Let me tie this back to the health journey again. So many women I work with are carrying deep disappointment of a life spent struggling with their weight, self-image and confidence. By the time they get to me, they are pretty beat up emotionally and have very little hope that they can ever experience freedom in this area. But God knows the path they were going to take to put their
- faith in diets to lose the weight
- faith that a thin body would attract friends
- faith that the wine would help them escape
- faith in the drugs to relax
- faith in shopping or comparison to feel better about themselves
- faith in men to feel connection, etc.
He knew what would lead them to the end of themselves where they would realize that nothing and no one can fill the gap in our souls that was created to be filled completely and eternally by God. The greatest temptation in life is to find our validation in a source other than Christ. So, where you thought God had left you, is actually where God may have led you back to Him.

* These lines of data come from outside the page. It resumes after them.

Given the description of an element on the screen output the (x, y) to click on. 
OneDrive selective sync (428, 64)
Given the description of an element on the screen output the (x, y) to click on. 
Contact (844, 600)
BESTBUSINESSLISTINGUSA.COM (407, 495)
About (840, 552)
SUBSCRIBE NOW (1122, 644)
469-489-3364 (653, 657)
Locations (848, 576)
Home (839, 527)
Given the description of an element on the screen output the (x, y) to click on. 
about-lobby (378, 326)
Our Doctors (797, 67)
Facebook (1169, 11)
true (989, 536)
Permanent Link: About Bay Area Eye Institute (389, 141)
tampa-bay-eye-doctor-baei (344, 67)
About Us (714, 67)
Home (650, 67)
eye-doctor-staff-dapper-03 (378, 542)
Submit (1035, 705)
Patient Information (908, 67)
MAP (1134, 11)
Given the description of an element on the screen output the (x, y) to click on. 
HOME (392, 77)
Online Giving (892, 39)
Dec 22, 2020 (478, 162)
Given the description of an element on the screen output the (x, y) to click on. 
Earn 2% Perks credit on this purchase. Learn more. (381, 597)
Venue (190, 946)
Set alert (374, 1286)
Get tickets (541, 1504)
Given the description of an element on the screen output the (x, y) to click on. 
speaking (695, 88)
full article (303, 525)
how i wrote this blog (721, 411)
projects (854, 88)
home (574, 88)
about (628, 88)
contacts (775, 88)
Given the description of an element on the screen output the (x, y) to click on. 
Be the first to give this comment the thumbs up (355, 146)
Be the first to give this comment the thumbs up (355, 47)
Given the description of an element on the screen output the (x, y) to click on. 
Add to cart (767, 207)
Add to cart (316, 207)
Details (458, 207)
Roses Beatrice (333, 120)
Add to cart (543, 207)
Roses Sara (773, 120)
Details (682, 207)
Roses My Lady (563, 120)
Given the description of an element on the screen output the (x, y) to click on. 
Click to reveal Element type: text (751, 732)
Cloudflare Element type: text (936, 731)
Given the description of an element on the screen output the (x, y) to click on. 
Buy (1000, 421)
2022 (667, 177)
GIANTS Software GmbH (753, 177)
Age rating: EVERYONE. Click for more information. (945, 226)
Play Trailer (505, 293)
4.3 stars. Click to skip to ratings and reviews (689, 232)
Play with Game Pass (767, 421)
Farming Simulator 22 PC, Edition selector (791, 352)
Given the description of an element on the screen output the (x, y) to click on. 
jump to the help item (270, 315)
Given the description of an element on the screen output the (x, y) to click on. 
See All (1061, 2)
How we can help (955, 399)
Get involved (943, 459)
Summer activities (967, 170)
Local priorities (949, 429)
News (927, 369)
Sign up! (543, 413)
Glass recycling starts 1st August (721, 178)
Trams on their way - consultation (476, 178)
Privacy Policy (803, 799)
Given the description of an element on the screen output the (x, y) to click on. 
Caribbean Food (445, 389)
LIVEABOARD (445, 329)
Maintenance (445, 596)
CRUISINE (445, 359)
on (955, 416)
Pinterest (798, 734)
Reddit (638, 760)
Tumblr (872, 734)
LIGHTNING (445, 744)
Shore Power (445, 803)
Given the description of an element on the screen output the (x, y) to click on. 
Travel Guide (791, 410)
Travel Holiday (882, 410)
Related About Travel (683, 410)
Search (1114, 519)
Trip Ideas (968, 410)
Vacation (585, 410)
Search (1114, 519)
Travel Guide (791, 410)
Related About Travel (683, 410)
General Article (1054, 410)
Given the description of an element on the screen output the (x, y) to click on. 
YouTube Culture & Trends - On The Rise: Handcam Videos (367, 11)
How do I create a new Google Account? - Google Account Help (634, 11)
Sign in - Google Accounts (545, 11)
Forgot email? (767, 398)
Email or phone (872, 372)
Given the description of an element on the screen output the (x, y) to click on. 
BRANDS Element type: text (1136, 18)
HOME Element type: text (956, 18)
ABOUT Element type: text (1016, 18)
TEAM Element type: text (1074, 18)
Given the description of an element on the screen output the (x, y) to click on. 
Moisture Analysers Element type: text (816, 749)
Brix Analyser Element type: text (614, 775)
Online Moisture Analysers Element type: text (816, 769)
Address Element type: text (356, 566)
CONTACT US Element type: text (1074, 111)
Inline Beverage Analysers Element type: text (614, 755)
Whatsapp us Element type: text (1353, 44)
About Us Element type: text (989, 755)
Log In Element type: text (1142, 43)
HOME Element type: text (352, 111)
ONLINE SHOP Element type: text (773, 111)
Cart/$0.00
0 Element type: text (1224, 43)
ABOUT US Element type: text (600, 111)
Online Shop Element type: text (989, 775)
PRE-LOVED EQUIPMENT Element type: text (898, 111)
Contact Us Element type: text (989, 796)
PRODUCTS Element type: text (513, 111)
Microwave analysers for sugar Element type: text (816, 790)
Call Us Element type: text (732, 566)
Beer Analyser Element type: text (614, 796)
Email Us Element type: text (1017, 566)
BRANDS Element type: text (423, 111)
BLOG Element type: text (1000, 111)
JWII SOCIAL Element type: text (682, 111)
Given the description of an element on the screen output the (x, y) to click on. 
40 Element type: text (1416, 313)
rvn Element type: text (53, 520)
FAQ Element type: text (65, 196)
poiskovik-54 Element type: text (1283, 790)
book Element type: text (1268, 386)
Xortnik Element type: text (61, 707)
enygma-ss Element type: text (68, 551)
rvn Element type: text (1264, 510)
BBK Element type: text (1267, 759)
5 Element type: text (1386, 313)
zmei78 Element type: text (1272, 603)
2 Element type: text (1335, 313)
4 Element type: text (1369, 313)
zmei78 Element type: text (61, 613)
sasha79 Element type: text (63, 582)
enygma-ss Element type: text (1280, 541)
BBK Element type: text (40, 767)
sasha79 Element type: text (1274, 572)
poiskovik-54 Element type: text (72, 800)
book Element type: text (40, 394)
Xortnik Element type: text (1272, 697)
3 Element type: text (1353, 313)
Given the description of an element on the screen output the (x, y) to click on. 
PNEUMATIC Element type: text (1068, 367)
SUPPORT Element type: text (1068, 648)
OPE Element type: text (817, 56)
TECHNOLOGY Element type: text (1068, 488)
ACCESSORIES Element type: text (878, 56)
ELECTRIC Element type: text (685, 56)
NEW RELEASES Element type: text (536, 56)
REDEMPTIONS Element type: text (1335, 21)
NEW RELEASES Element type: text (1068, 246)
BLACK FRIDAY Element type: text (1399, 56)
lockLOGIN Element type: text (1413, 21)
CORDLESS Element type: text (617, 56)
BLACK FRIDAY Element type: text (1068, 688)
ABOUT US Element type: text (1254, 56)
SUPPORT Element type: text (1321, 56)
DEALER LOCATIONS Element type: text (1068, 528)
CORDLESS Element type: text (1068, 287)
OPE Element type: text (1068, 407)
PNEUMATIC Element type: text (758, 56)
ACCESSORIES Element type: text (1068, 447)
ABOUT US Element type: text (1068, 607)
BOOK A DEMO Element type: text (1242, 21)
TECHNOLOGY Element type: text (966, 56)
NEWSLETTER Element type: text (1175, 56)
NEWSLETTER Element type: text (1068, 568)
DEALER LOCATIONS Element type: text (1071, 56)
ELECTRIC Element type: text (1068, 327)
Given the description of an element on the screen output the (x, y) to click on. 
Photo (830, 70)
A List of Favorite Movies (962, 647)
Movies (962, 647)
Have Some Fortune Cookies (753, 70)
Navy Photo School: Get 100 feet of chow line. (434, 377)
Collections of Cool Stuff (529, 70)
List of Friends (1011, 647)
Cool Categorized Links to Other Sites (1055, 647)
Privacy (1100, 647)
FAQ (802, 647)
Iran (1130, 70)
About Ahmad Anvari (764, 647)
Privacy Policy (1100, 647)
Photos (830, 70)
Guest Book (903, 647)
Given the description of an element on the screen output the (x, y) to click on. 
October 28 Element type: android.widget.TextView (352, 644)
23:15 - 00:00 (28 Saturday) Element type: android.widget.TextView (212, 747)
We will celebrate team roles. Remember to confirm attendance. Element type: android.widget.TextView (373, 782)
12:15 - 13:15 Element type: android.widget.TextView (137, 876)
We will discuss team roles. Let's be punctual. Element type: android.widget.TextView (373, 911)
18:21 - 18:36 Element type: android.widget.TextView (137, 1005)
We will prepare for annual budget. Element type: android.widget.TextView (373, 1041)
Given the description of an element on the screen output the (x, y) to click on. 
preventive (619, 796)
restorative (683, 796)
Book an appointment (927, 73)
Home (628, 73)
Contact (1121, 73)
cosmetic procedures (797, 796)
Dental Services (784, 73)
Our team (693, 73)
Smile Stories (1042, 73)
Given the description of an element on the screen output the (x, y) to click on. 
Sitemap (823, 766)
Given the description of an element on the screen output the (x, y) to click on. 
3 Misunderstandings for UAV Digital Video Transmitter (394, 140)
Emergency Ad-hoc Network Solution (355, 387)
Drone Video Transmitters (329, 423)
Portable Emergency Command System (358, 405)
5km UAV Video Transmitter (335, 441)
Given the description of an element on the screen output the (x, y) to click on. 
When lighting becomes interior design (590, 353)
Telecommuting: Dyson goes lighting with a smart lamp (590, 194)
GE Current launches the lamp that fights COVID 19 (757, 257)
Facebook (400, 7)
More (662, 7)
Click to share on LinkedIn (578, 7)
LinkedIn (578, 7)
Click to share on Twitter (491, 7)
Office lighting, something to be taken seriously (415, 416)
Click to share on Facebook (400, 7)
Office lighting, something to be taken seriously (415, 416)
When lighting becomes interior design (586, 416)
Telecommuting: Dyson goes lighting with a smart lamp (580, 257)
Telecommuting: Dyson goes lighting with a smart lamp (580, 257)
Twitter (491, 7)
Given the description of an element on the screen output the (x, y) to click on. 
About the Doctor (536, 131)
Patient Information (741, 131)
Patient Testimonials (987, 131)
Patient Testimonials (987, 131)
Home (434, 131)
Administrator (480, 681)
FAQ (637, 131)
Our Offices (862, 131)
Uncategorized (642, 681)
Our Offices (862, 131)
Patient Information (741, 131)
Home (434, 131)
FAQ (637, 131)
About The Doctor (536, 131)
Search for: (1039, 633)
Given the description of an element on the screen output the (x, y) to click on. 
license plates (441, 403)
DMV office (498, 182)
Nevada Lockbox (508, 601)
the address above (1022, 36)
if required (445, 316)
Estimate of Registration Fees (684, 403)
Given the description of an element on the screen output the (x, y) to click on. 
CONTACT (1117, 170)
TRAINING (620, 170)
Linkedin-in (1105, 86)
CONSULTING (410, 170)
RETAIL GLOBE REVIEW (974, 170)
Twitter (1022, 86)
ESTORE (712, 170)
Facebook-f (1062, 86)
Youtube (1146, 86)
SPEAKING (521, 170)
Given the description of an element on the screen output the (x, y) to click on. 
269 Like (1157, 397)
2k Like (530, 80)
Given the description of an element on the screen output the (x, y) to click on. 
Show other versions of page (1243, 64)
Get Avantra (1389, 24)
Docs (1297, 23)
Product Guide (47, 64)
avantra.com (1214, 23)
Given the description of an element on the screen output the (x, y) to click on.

So as I stand in an uncertain place that makes absolutely zero sense to my logical, human brain, I choose to have faith in God. That He will never leave me nor forsake me. That He is working ALL things for my good. That He knows the beginning and the end. That there is no piece of information that God is waiting to get when it comes to my life and how this is all going to work out. He knows my heart. He has the full story and the plan and therefore I trust Him completely with the process. His plans are to prosper me and not to harm me. His plans are to give me hope and a future. I don’t need to know the path, I just need to trust and know God is leading me to the purpose He has created me for.
God can do anything, you know—far more than you could ever imagine or guess or request in your wildest dreams! He does it not by pushing us around but by working within us, his Spirit deeply and gently within us.
Glory to God in the church!
Glory to God in the Messiah, in Jesus!
Glory down all the generations!
Glory through all millennia! Oh, yes!